Copy out all of the data below exactly, so that no word differs from the original.

==== The data

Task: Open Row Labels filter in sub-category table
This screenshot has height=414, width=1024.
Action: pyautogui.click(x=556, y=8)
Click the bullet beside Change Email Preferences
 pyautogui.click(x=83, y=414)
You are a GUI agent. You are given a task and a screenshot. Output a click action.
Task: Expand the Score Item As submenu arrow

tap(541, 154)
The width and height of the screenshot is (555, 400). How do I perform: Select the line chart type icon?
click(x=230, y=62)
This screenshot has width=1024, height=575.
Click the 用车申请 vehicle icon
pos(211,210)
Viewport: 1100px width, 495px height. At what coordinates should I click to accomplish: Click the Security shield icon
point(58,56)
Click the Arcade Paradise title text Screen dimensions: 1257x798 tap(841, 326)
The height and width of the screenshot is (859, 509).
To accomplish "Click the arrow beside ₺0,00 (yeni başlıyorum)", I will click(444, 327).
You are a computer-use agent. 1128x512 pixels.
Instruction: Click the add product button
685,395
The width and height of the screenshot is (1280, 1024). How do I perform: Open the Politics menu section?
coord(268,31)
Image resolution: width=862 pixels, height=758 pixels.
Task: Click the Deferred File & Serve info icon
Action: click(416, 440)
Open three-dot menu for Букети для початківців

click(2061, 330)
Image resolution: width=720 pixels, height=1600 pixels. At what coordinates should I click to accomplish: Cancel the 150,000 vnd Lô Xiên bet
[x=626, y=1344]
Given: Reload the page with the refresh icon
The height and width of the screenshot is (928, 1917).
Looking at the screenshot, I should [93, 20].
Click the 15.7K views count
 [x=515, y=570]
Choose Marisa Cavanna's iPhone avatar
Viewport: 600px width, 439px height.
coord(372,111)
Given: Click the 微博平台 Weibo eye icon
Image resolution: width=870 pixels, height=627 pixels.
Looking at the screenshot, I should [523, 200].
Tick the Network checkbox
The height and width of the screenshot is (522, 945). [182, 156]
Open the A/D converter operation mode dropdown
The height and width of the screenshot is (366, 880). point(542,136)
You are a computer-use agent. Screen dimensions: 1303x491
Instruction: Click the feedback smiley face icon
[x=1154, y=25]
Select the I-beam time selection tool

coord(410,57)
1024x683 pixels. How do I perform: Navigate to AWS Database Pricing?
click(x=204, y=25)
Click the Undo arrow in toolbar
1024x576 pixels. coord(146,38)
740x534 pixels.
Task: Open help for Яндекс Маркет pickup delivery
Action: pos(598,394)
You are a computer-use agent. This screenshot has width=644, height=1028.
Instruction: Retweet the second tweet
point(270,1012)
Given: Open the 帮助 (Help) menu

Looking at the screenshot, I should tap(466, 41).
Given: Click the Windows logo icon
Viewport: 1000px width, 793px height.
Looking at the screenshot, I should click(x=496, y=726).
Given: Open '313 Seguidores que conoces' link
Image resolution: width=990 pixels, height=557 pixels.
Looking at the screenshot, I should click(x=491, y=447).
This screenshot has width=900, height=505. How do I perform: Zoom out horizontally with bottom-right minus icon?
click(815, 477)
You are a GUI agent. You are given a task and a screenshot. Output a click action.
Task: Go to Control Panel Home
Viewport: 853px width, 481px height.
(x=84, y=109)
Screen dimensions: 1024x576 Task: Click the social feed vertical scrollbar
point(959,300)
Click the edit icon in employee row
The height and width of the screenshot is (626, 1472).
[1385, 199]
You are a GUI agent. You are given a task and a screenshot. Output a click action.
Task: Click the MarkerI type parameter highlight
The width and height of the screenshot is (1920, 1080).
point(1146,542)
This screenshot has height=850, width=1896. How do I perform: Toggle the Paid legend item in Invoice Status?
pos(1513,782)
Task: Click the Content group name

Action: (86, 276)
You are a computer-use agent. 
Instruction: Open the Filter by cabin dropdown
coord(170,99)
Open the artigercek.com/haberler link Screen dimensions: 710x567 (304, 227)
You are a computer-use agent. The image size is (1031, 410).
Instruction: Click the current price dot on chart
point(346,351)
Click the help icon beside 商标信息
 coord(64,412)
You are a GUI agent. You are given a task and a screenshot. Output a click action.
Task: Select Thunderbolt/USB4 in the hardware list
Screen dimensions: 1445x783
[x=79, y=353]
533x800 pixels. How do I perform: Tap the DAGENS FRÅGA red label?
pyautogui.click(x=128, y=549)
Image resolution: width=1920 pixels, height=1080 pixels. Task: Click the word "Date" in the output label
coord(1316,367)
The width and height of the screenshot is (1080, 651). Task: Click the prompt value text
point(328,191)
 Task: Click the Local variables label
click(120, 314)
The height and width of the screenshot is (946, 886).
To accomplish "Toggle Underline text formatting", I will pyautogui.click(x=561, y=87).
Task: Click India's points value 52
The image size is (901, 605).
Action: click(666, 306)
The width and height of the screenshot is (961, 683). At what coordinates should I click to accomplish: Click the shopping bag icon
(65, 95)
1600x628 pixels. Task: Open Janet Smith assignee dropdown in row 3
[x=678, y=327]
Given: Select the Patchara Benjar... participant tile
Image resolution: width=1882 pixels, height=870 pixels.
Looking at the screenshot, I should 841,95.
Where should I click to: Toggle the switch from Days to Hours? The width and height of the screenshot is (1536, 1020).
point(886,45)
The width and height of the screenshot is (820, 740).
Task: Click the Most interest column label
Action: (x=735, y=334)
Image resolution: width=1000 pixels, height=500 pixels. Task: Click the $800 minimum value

========

● **Exercise response**:
Task: Open Row Labels filter in sub-category table
This screenshot has height=414, width=1024.
Action: pyautogui.click(x=556, y=8)
Click the bullet beside Change Email Preferences
 pyautogui.click(x=83, y=414)
You are a GUI agent. You are given a task and a screenshot. Output a click action.
Task: Expand the Score Item As submenu arrow

tap(541, 154)
The width and height of the screenshot is (555, 400). How do I perform: Select the line chart type icon?
click(x=230, y=62)
This screenshot has width=1024, height=575.
Click the 用车申请 vehicle icon
pos(211,210)
Viewport: 1100px width, 495px height. At what coordinates should I click to accomplish: Click the Security shield icon
point(58,56)
Click the Arcade Paradise title text Screen dimensions: 1257x798 tap(841, 326)
The height and width of the screenshot is (859, 509).
To accomplish "Click the arrow beside ₺0,00 (yeni başlıyorum)", I will click(444, 327).
You are a computer-use agent. 1128x512 pixels.
Instruction: Click the add product button
685,395
The width and height of the screenshot is (1280, 1024). How do I perform: Open the Politics menu section?
coord(268,31)
Image resolution: width=862 pixels, height=758 pixels.
Task: Click the Deferred File & Serve info icon
Action: click(416, 440)
Open three-dot menu for Букети для початківців

click(2061, 330)
Image resolution: width=720 pixels, height=1600 pixels. At what coordinates should I click to accomplish: Cancel the 150,000 vnd Lô Xiên bet
[x=626, y=1344]
Given: Reload the page with the refresh icon
The height and width of the screenshot is (928, 1917).
Looking at the screenshot, I should [93, 20].
Click the 15.7K views count
 [x=515, y=570]
Choose Marisa Cavanna's iPhone avatar
Viewport: 600px width, 439px height.
coord(372,111)
Given: Click the 微博平台 Weibo eye icon
Image resolution: width=870 pixels, height=627 pixels.
Looking at the screenshot, I should [523, 200].
Tick the Network checkbox
The height and width of the screenshot is (522, 945). [182, 156]
Open the A/D converter operation mode dropdown
The height and width of the screenshot is (366, 880). point(542,136)
You are a computer-use agent. Screen dimensions: 1303x491
Instruction: Click the feedback smiley face icon
[x=1154, y=25]
Select the I-beam time selection tool

coord(410,57)
1024x683 pixels. How do I perform: Navigate to AWS Database Pricing?
click(x=204, y=25)
Click the Undo arrow in toolbar
1024x576 pixels. coord(146,38)
740x534 pixels.
Task: Open help for Яндекс Маркет pickup delivery
Action: pos(598,394)
You are a computer-use agent. This screenshot has width=644, height=1028.
Instruction: Retweet the second tweet
point(270,1012)
Given: Open the 帮助 (Help) menu

Looking at the screenshot, I should tap(466, 41).
Given: Click the Windows logo icon
Viewport: 1000px width, 793px height.
Looking at the screenshot, I should click(x=496, y=726).
Given: Open '313 Seguidores que conoces' link
Image resolution: width=990 pixels, height=557 pixels.
Looking at the screenshot, I should click(x=491, y=447).
This screenshot has width=900, height=505. How do I perform: Zoom out horizontally with bottom-right minus icon?
click(815, 477)
You are a GUI agent. You are given a task and a screenshot. Output a click action.
Task: Go to Control Panel Home
Viewport: 853px width, 481px height.
(x=84, y=109)
Screen dimensions: 1024x576 Task: Click the social feed vertical scrollbar
point(959,300)
Click the edit icon in employee row
The height and width of the screenshot is (626, 1472).
[1385, 199]
You are a GUI agent. You are given a task and a screenshot. Output a click action.
Task: Click the MarkerI type parameter highlight
The width and height of the screenshot is (1920, 1080).
point(1146,542)
This screenshot has height=850, width=1896. How do I perform: Toggle the Paid legend item in Invoice Status?
pos(1513,782)
Task: Click the Content group name

Action: (86, 276)
You are a computer-use agent. 
Instruction: Open the Filter by cabin dropdown
coord(170,99)
Open the artigercek.com/haberler link Screen dimensions: 710x567 (304, 227)
You are a computer-use agent. The image size is (1031, 410).
Instruction: Click the current price dot on chart
point(346,351)
Click the help icon beside 商标信息
 coord(64,412)
You are a GUI agent. You are given a task and a screenshot. Output a click action.
Task: Select Thunderbolt/USB4 in the hardware list
Screen dimensions: 1445x783
[x=79, y=353]
533x800 pixels. How do I perform: Tap the DAGENS FRÅGA red label?
pyautogui.click(x=128, y=549)
Image resolution: width=1920 pixels, height=1080 pixels. Task: Click the word "Date" in the output label
coord(1316,367)
The width and height of the screenshot is (1080, 651). Task: Click the prompt value text
point(328,191)
 Task: Click the Local variables label
click(120, 314)
The height and width of the screenshot is (946, 886).
To accomplish "Toggle Underline text formatting", I will pyautogui.click(x=561, y=87).
Task: Click India's points value 52
The image size is (901, 605).
Action: click(666, 306)
The width and height of the screenshot is (961, 683). At what coordinates should I click to accomplish: Click the shopping bag icon
(65, 95)
1600x628 pixels. Task: Open Janet Smith assignee dropdown in row 3
[x=678, y=327]
Given: Select the Patchara Benjar... participant tile
Image resolution: width=1882 pixels, height=870 pixels.
Looking at the screenshot, I should 841,95.
Where should I click to: Toggle the switch from Days to Hours? The width and height of the screenshot is (1536, 1020).
point(886,45)
The width and height of the screenshot is (820, 740).
Task: Click the Most interest column label
Action: (x=735, y=334)
Image resolution: width=1000 pixels, height=500 pixels. Task: Click the $800 minimum value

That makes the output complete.